De Emmanuelle Bercot nous connaissions la figure de comédienne empreinte d’aspérités émotionnelles entièrement efficaces, notamment lorsque cette dernière était dirigée de main de maîtresse par Maïwenn dans le percutant Polisse et l’excellent Mon Roi. Nous avions également pu découvrir assez récemment deux de ses réalisations allant du tout à fait honorable (La tête haute, psychodrame visiblement fidèle à la réalité des foyers sociaux destinés aux jeunes délinquants, mais un peu trop fort de café concernant sa figure principale peu défendable) à la pire des catastrophes (La fille de Brest, film proprement outré et littéralement tarte à suivre et à regarder, qui partait néanmoins d’un sujet fort ouvrant le champ des possibles pour le grand écran…), deux films partageant in fine une véritable envie de vouloir bien faire et de coller à leur matériau de base ; autant dire que nous n’attendions pas grand-chose d’exceptionnel de la part de la metteuse en scène avec son dernier long métrage sobrement intitulé De son vivant, appréhendant une fois encore une mise en forme plate et pas forcément séduisante à la rétine embarrassée d’un sujet costaud mais lourd, pour ne pas dire indigeste…
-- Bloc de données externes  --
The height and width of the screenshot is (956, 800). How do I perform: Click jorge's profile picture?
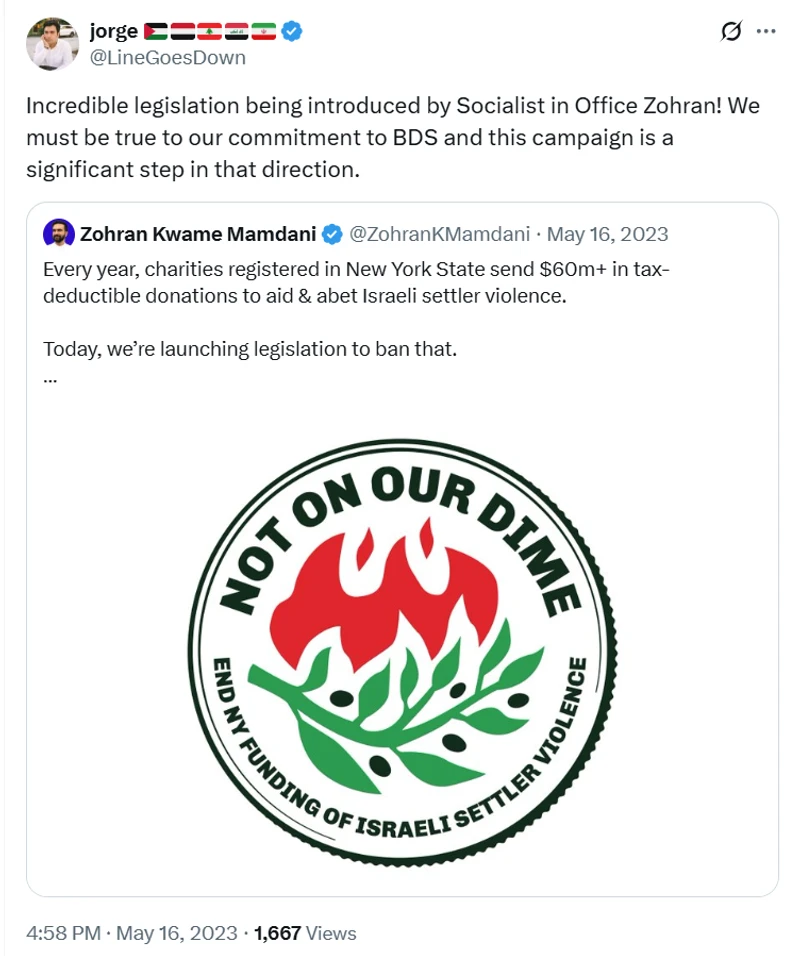click(52, 43)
Qu’en est-il alors de cette découverte, qui sera visible dans nos salles obscures à partir de ce mercredi 24 novembre ? Rien de moins qu’un choc émotionnel absolu, drame intimiste ne payant à priori pas de mine car effectivement encore une fois assez banalement filmé, monté et éclairé par la réalisatrice et son équipe, mais étonnamment sublimé par un Benoît Magimel que Emmanuelle Bercot retrouve à nouveau après La tête haute et La fille de Brest… Si l’emballage formel témoigne une fois encore de grosses maladresses (musiques tantôt étrange, tantôt mal utilisées ; réalisation fonctionnelle et découpage technique laissant encore à désirer…) la puissance du propos et de l’interprétation mérite à elle-seule le visionnage d’un film laissant résolument notre coeur sur le carreau. Et pour preuve : De son vivant raconte stricto sensu l’inexorable fin de vie du jeune Benjamin Boltanski, professeur de théâtre d’une quarantaine d’années que nous découvrons lors d’une scène d’ouverture dans l’intimité d’un hôpital à l’apprise de son cancer du pancréas, que l’on devine rapidement aussi incurable que foudroyant et par essence totalement injuste, car sans logiques internes.
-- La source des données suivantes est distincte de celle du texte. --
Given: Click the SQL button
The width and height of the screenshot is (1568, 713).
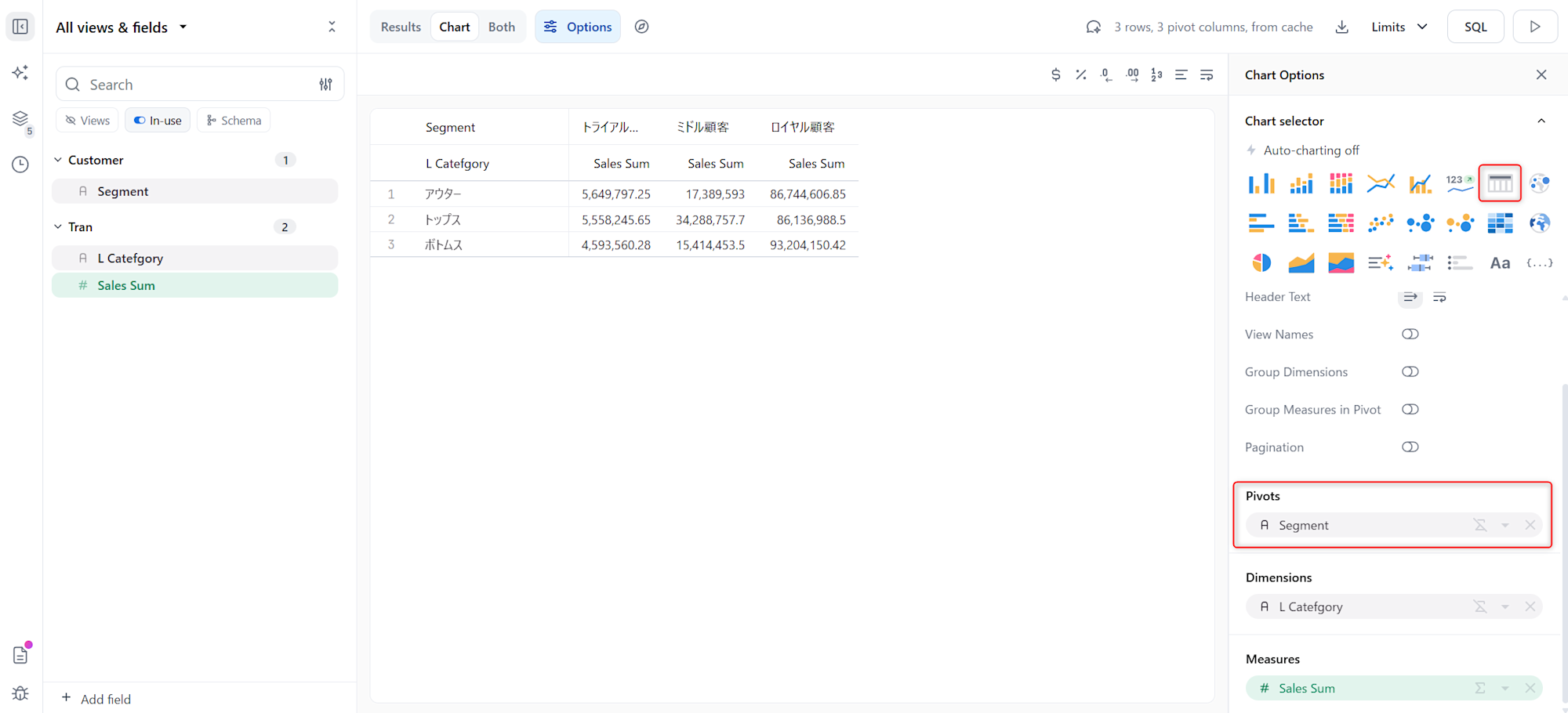Looking at the screenshot, I should [x=1475, y=27].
Ainsi le film nous épargne dès ses premières minutes un suspense qui ne sera d’ailleurs jamais revendiqué par Emmanuelle Bercot, montrant un Benjamin cherchant à faire le ménage d’une existence peu reluisante de son triste avis de comédien raté, existence qu’il semble avoir traversé sans prises de risque, ni projets ni accomplissements dûment satisfaisants. Renouer avec ses proches, apprendre à pardonner et à se faire pardonner, « ranger le bureau » avant de partir pour de bon : tels sont et seront les seules possibilités concrètes de Benjamin depuis l’annonce du malheureux évènement jusqu’à son dernier souffle, maigre espoir de réconciliation avec la vie, avec ceux qu’il aime et avec ceux qui l’aiment ou l’ont aimé, et surtout avec lui-même. Au gré des saisons (douze mois à peine, allant de l’été jusqu’au prochain – et dernier – printemps) Benjamin va donc passer par toutes les phases du deuil, de l’incompréhension à la colère en passant par l’acceptation, avant de passer de vie à trépas avec pour seul désir de laisser une trace, quel qu’elle soit.
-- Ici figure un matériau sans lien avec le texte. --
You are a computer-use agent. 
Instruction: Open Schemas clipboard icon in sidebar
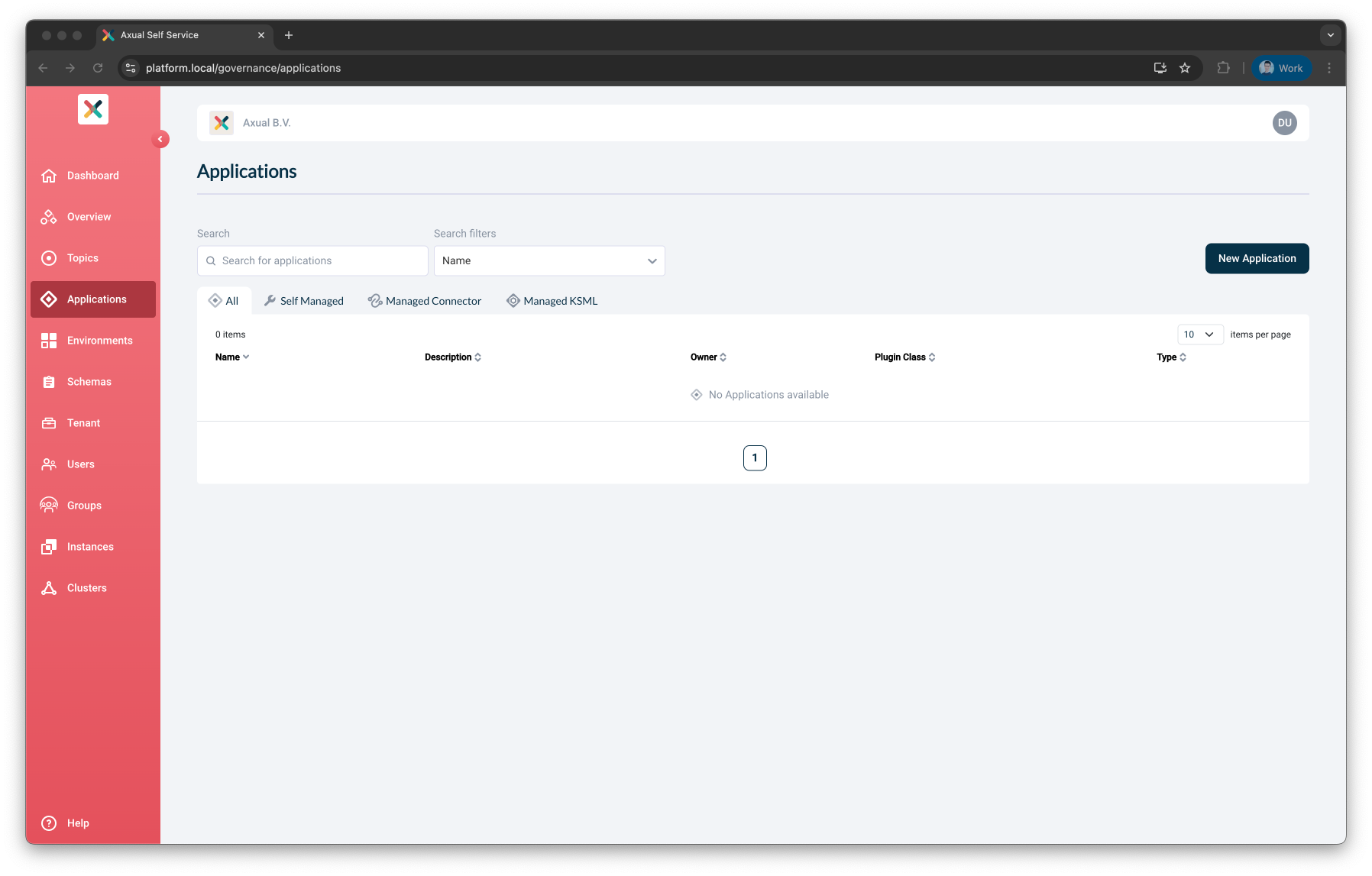pos(49,382)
Si les seconds rôles tiennent correctement mais parfois irrégulièrement la route (le personnage du Docteur Eddé incarné par Gabriel Sara semble toutefois un peu trop beau, un peu trop bon et gentiment samaritain pour être vrai ; Catherine Deneuve se contente quant à elle de faire le service minimum aux côtés d’une Cécile de France au rôle survolé par Bercot) Magimel est exceptionnel, sachant se montrer tour à tour lumineux et ravagé, l’oeil scrutateur et la voix fatiguée pour mieux nous inspirer une empathie dévastatrice au regard de ce type n’étant pour sa personne allé nulle part, et qui pensera finir aussi insignifiant qu’il n’a commencé. Lorgnant davantage du côté mélodramatique du Temps qui Reste que du comique un tantinet gras voire indécent de Tout s’est bien passé, De son vivant pourrait-être un film réalisé sous l’influence du cinéma de François Ozon, avec un aspect volontairement plombant mais sans tricheries – ou presque. Bouleversant.